Calculate slope of sensor graph

I have a water level sensor in my water tank. Every time the tank fills up there is a distinct uptick as shown in the image below. Is there any way to calculate the slope of a graph (see red line below) every time it goes up?

Something to consider is that during summer the recharge rate from my well drops so the time it takes to refill the tank will take longer.

Using the values below I would want it to calculate the slope in inches/min based upon the max & min values taken at 4:54 PM and 5:32 PM. So around 0.308 inches/min in the example below.

So not sure if Derivative or trend would work best?

image

Have a look at the Deritative Integration, I have not used it but it may do what you want and provide a rate of change in level e.g. inches per min or inches per hour.

I created a Derivative Sensor and we’ll see how it goes. I’ll create a Trend one too to tinker with.

A separate approach could be a CT sensor on the well pump as this would give you the on / off times exactly.
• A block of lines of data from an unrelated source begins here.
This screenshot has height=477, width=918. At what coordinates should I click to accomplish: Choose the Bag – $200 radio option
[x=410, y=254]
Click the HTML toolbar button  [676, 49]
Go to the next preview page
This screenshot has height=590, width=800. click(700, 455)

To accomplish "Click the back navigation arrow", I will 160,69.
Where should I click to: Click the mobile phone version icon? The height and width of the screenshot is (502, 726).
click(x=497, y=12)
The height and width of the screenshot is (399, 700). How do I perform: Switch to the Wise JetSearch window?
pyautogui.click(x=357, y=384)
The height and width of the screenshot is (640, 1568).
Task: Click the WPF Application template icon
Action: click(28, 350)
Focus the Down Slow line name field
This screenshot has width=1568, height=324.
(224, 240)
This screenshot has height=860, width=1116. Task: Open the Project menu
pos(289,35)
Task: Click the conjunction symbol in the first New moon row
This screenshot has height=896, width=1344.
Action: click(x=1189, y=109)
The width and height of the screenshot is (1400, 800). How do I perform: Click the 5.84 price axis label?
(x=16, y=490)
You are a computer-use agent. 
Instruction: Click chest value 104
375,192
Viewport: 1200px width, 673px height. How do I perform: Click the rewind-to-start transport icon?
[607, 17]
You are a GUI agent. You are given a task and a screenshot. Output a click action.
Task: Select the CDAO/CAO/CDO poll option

Also allow for diagnostic monitoring of the pump for low water conditions.

I was thinking of that too once I get something to monitor the power usage of the well and pressure tank pumps.

How would I then go about using the on/off times to calculate the slope? Just have it track the on/off times and correlate the height of the water at those times?

You’d have some templates setup. First a pump on / off boolean derived from the current sensor. When that goes on capture the tank level (template trigger), when that goes off you can then calculate the slope. The time to fill depends on groundwater level and how much is being used from the tank. For example someone taking a long shower or watering the garden will cause a longer fill time. You may need a flow meter….

What I’ve found is that as the well level decreases the pump current goes down (counter intuitive), hence I capture the last current sample before the well turns off and use this as a trend of groundwater level. High pump current on the other hand can be a sign of a pump starting to fail.